▸ EXERCISES
• A. In the text below on current ministry groups, explain in one to three sentences why the AFAS raises funds each year.
• B. Pick up the text below on current ministry groups after its last sentence and carry it further.

▸ DOCUMENT SECTION
------------------------
Current Ministry Groups


The YAYM brings Middle School students together by running Mother’s Day and Father’s Day stalls along with other fundraisers. These aim to support several Augustinian scholars at three Filipino schools with whom we have formed a productive partnership over the last 20 years.

This year the YAYM members have taken the initiative in organising highly successful visits to a local nursing home. “It means so much that people outside our walls are thinking about us,” said one resident.


The pioneering work of a group of teachers and students in 1992 set the building blocks for AFAS. This ministry has since become our main link to assisting students in Filipino schools and increasing awareness of life in the Philippines.

Help is primarily given through fundraising each year to keep about 16 students at high school who would otherwise be unable to continue their schooling. The AFAS also funds many significant projects at Villanova’s three Filipino sister schools based on local priorities.

Every two years, a group of staff and students goes out to the Philippines to work alongside the locals on development projects, while also enjoying the privilege of wonderful hospitality. As one member of staff put it, this encounter often provides “a life-changing experience”.

The annual Aid Day is another way of inspiring the community to support the AFAS and its mission through humbly-sought donations. Other one-off campaigns are also organised to raise awareness and funds, such as the ‘privileged to play and support’ campaign in 2011.
------------------------
▸ DATA FOR REVIEW
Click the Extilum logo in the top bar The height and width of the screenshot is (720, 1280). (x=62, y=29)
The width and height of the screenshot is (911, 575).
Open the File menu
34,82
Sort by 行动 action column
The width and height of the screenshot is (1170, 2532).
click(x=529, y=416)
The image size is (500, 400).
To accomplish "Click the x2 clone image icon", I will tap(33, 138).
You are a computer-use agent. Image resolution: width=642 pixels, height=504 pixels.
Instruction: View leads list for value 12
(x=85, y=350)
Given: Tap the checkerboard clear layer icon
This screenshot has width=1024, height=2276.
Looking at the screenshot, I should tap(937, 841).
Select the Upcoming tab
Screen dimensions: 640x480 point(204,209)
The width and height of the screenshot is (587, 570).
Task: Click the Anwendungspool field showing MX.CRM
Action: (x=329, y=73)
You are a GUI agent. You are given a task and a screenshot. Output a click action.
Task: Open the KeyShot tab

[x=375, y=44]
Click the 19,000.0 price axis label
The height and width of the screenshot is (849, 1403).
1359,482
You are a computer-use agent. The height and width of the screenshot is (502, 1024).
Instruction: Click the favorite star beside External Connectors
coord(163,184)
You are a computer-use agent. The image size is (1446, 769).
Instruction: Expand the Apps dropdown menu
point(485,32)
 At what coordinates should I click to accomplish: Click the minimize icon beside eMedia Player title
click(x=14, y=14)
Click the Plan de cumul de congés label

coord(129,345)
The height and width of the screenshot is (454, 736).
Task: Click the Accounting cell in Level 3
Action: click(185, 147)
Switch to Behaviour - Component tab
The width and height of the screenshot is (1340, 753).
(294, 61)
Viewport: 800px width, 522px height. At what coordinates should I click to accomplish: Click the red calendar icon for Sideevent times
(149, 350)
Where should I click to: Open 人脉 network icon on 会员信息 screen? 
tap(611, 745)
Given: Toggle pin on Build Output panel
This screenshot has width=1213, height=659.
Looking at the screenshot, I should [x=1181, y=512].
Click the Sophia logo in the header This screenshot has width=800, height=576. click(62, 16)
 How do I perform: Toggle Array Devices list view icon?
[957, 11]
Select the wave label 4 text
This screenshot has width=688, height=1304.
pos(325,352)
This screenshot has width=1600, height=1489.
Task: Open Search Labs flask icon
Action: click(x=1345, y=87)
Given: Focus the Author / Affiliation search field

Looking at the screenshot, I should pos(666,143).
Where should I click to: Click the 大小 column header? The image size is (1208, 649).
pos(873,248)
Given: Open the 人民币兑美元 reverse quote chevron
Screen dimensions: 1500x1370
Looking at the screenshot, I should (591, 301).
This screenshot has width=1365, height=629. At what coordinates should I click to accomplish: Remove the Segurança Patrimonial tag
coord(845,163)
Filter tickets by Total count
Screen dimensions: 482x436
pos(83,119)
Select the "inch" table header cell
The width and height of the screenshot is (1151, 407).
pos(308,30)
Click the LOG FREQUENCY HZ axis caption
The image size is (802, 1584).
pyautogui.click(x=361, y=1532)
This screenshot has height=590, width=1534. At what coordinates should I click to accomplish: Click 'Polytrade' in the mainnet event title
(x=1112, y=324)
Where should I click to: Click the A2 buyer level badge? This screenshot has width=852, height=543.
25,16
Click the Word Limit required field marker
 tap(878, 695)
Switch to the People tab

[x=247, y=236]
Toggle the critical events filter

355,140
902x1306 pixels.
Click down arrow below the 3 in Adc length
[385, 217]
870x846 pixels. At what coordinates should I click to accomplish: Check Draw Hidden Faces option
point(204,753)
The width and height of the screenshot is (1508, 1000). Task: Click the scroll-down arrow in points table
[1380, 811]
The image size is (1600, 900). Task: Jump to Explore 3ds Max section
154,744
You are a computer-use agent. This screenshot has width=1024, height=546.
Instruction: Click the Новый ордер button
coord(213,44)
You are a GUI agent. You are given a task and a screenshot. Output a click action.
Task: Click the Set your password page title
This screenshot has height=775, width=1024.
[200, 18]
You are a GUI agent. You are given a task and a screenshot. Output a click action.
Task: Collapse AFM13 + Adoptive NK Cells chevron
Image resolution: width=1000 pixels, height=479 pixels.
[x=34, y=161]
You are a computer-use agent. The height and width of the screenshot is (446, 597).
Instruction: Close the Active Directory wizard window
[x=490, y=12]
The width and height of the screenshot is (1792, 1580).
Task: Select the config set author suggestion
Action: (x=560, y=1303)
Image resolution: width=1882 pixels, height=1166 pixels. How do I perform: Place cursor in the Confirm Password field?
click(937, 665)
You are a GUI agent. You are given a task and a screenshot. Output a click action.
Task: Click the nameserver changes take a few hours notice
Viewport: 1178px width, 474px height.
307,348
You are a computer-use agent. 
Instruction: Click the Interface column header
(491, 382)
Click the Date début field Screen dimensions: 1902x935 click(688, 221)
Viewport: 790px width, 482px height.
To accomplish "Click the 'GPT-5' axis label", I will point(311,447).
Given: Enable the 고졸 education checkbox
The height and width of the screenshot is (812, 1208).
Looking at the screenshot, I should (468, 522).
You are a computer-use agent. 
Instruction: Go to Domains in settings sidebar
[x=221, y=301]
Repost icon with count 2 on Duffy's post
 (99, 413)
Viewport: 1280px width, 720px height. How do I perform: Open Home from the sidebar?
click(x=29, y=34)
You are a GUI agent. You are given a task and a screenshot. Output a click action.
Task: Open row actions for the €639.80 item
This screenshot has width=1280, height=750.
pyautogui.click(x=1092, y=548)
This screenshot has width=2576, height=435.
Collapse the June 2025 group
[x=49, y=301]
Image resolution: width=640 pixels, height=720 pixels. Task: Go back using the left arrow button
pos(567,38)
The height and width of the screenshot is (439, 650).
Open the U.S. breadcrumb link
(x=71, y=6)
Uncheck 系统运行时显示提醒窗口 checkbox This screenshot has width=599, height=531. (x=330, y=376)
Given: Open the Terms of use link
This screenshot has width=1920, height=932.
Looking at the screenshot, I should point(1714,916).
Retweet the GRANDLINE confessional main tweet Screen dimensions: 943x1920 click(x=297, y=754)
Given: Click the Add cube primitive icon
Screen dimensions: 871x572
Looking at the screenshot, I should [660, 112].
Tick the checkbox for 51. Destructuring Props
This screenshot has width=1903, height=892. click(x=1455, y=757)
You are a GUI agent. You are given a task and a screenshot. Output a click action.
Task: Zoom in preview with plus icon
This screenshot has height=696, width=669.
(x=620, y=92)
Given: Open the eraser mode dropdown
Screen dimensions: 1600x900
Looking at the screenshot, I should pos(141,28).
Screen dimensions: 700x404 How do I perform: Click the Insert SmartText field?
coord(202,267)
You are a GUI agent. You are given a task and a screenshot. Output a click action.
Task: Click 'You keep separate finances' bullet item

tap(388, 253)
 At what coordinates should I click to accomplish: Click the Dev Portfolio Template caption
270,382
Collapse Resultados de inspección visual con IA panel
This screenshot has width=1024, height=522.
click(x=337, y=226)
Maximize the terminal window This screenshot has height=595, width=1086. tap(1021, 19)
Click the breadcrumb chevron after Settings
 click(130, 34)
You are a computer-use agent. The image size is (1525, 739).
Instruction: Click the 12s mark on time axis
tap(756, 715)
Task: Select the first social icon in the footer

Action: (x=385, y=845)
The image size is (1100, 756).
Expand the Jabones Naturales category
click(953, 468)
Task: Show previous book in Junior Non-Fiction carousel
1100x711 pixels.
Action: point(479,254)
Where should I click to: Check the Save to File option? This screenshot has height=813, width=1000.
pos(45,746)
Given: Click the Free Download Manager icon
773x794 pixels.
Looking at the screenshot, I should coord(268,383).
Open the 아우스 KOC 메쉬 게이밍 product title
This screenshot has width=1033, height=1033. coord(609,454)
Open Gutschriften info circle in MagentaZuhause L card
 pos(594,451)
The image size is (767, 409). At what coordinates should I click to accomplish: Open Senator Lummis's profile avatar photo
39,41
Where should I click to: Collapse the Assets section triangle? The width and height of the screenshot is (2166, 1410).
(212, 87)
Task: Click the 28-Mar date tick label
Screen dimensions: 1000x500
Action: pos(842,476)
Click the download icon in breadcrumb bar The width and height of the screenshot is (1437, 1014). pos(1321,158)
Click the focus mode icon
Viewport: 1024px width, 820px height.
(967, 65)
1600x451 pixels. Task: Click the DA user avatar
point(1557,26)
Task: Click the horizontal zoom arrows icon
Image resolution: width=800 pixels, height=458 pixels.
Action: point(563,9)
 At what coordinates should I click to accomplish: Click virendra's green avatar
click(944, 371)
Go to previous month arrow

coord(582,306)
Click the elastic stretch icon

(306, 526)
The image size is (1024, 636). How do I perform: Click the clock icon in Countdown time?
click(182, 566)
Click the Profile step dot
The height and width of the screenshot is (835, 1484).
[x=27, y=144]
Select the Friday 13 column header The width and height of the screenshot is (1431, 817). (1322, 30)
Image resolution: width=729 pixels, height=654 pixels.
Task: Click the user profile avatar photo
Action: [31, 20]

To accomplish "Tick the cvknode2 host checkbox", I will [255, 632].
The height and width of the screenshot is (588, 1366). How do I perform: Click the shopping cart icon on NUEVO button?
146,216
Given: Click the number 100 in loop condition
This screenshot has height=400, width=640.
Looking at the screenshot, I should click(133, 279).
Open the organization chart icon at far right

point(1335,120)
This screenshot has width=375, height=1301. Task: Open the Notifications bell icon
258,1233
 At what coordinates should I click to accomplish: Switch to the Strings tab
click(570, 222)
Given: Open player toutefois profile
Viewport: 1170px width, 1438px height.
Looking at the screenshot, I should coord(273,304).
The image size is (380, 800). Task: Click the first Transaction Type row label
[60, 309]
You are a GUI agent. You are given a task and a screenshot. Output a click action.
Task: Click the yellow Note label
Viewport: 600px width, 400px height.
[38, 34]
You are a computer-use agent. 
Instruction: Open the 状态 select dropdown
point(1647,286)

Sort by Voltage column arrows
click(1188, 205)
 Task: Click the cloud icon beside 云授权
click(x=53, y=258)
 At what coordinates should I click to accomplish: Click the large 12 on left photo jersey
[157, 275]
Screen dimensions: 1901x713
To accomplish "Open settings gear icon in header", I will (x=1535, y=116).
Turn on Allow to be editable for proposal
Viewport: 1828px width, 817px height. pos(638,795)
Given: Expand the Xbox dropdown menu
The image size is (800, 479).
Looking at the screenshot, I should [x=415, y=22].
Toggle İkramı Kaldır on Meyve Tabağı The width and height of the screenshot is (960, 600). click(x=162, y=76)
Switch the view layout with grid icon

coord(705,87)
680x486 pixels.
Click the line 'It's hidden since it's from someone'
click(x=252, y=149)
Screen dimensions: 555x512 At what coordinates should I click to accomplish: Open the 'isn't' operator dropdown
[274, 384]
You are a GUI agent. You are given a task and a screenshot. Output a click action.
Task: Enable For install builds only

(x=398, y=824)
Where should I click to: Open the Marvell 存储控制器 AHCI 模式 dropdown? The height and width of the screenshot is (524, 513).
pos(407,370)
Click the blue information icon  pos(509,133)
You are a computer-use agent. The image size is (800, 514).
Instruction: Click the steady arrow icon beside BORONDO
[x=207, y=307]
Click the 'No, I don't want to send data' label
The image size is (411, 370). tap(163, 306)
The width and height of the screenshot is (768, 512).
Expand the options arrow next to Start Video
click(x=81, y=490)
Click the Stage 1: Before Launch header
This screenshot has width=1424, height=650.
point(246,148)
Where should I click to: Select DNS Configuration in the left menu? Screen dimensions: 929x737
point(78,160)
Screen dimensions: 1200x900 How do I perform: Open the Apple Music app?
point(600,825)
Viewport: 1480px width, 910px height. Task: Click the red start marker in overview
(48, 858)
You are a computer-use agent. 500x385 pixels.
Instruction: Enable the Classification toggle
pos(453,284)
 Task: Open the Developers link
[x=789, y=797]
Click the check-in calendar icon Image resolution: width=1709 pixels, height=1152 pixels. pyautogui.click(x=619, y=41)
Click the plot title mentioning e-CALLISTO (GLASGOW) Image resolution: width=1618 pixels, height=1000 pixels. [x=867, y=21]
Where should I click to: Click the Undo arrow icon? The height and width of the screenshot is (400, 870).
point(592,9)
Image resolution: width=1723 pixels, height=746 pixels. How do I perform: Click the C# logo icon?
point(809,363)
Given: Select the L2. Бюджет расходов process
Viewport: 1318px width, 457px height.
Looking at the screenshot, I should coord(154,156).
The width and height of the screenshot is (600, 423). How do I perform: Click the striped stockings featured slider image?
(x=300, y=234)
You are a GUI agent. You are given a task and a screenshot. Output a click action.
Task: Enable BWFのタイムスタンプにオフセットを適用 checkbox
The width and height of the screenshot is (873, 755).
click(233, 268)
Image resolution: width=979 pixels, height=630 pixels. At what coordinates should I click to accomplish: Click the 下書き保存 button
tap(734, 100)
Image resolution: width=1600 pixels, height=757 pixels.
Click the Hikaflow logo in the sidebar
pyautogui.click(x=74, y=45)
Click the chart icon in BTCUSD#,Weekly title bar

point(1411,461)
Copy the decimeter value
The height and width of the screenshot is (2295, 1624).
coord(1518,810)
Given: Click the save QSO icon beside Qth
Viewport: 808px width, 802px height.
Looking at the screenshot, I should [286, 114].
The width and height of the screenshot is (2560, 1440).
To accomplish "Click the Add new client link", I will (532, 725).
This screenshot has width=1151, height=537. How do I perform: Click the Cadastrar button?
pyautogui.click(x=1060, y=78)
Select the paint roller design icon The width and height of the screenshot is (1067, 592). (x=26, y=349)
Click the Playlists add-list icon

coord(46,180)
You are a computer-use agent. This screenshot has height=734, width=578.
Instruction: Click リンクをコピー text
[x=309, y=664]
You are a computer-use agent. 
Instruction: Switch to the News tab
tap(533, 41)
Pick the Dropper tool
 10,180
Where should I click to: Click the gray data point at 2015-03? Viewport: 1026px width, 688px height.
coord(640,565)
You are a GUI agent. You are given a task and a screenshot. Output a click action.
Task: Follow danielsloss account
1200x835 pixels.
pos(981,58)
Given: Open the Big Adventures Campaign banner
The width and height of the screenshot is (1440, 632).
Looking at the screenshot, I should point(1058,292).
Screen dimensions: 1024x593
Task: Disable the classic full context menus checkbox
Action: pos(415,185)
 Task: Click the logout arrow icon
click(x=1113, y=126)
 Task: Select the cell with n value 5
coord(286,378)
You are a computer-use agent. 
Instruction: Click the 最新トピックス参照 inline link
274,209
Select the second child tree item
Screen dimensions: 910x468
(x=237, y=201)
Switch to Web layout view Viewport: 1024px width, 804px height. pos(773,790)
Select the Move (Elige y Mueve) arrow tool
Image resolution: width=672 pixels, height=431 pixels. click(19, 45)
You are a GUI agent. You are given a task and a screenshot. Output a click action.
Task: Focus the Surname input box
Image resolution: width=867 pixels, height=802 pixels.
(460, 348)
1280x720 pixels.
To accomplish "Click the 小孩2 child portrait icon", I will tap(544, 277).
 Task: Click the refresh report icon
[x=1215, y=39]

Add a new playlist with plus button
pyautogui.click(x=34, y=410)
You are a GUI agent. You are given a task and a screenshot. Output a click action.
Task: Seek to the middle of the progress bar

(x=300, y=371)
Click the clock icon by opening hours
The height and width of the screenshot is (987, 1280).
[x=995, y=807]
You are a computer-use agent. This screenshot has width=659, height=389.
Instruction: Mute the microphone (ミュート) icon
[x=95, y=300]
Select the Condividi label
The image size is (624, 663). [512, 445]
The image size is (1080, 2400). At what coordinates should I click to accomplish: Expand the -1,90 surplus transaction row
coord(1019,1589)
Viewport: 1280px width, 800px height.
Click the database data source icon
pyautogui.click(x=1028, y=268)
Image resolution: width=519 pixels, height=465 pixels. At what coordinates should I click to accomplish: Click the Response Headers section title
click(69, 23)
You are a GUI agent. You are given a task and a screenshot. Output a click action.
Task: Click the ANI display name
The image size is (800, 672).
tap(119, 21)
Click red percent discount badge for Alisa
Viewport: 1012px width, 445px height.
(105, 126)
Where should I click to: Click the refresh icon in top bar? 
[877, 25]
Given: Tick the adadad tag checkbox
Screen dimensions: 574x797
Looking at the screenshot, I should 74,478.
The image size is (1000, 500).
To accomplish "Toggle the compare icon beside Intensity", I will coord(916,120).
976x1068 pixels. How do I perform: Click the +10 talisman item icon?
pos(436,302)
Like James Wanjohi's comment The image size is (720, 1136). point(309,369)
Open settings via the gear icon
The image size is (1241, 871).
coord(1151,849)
------------------------
▸ RESULTS IN ORDER
• A. The AFAS raises funds each year mainly to keep about 16 students at high school who would otherwise be unable to continue their schooling. It also funds significant projects at Villanova's three Filipino sister schools, chosen according to local priorities.

• B.
For further details on AFAS – please visit the


Villanova acts as a branch of the Catholic Church, working with local churches to help the people on our doorstep who might be quietly struggling. Each year the Senior School traditionally organises Easter hampers to go to local homes where the luxuries and basic goods provided might make a difference at a testing time of the year.

Boys and staff deliver the hampers themselves, creating an eye-opening and transformative experience. The impact is felt when our boys learn how thankful and overjoyed their local community is that the “school on the hill” is actually thinking about them.

Over the last two years Villanova has also run sleep-outs in the quadrangle, raising awareness for homelessness in Brisbane.

Young Christian Students (YCS)

The YCS works to create friendships between Junior and Senior School students through down-to-earth bonding activities such as playing handball during recess.

Last year, the College came together in creating a YCS garden where students of all ages can socialise. The YCS has also run a very successful Year 5 and 12 breakfast over the last two years, where Year 5 students and Year 12 students can swap stories and perspectives.


After a comprehensive training program, staff, along with Year 11 and Year 12 students, are able to join the Rosies volunteers in bringing tea, coffee and snacks to the homeless on the streets of Brisbane.

The most important gift our boys can offer our disadvantaged community members is that of conversation and time. Some staff members are also part of the regular volunteer teams, and a range of students and staff are involved in a Rosies fundraiser each year.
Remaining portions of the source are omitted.